The Sagadat Nurmagambetov Military Institute of the Kazakh Ground Forces ( / Құрлық әскерлерінің әскери институты), formerly known as the Alma-Ata Higher Combined Arms Command School () – is one of the leading educational institutions in the military education system of the Kazakh Ground Forces. The military academy is based in Almaty, Kazakhstan.

History

Soviet Union  
The Military Institute of Land Forces history began from the Alma-Ata Higher Combined Arms Command School which had been established on 1 September 1970 on the grounds of the Resolution of the Presidium of the Supreme Soviet of the USSR. It was formed on the basis of the 186th Motor Rifle Regiment of the 68th Motor Rifle Division in the 13th Military Garrison of Alma-Ata.
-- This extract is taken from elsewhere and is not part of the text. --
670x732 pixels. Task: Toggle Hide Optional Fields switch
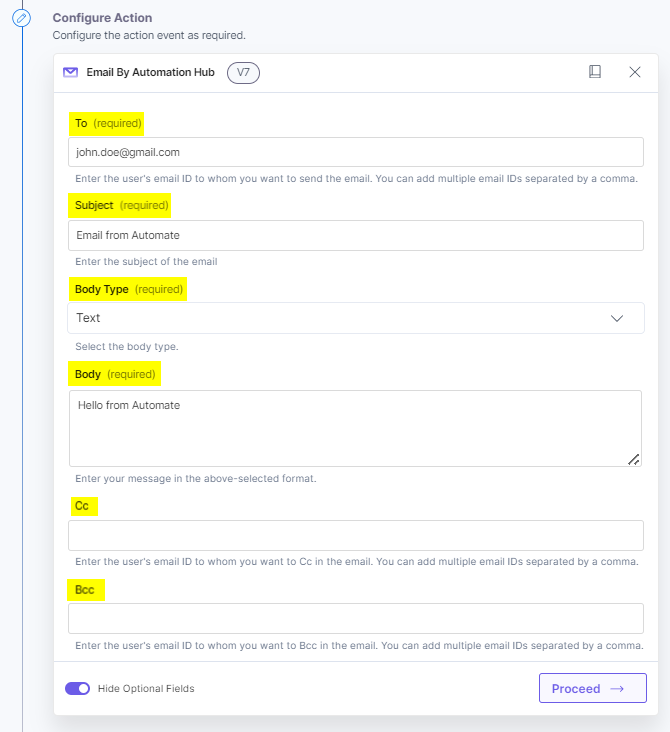(x=77, y=688)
Due to the fact that with the opening of the school, cadets continued their studies for the 2nd year of study, the first graduation of lieutenants took place on 25 July 1973. By order of the Minister of Defense Andrei Grechko on 1 July 1973, the school was named after the Marshal of the Soviet Union Ivan Konev. In the 1980s, a significant number of ABOKU graduates was sent to serve in Afghanistan.

Independence  
After the collapse of the USSR, the school remained an official academic institution of the Republic of Kazakhstan. On 11 February 1997, by the decree of President Nursultan Nazarbayev, the school was reorganized into the Military Institute of the Land Forces. By late February 2002, remnants of the former school were separated from the military academy. On 31 October 2003, the school was renamed the Military Institute of the Ground Forces. On 11 September 2020, it was given a special honorific which made it full name the "Military Institute of the Ground Forces named after Hero of the Soviet Union, People's Hero, the first Minister of Defense of Kazakhstan, General of the Army Sagadat Nurmagambetov".

Multidisciplinary training 
Due to the fact that there were no military schools in the Kazakh SSR that trained officers for the Soviet Army with the exception of the ABOKU, the leadership of armed forces created faculties on the basis of the ABOKU to train officers in other specialties. Currently, the Military Institute is training officers in 13 specialties under the program of a higher military educational institution with a training period of four years:
 Command 
 Motorized rifle troops
 Airborne troops and military intelligence
 Tank troops
 Artillery troops
 Specialties in combat support 
 Engineer troops
 Specialties in logistics support
 Missile and artillery support of troops
 Motor vehicle support
 Food supply
 Clothing support
 Combustive-lubricating support
 Repair and maintenance
 Officers of educational structures
 Military translation business

Foreign Cooperation 

Due to the fact that Kazakhstan, which is a member of the Collective Security Treaty Organization, associate members like Tajikistan, which only has the Military Institute of the Ministry of Defense, can according to interstate agreements, attend courses at the institute. According to the said agreements, annually sends 7-10 special soldiers for training. For example, in 2019, nine officers of the Armed Forces of the Kyrgyz Republic and 10 officers of the Armed Forces of the Republic of Tajikistan graduated from the Military Institute.
In July 2008, in a Kazakhstan-NATO cooperation plan, the first Partnership for Peace training center in Central Asia called the Kazakhstan Center (Kazcent) was opened in the Military Institute of Ground Forces. The center’s main objective is to train the relevant military personnel designated to participate in peacekeeping operations, and its curriculum includes courses on English military terminology in multinational operations, NATO administrative procedures, and military-civilian interaction.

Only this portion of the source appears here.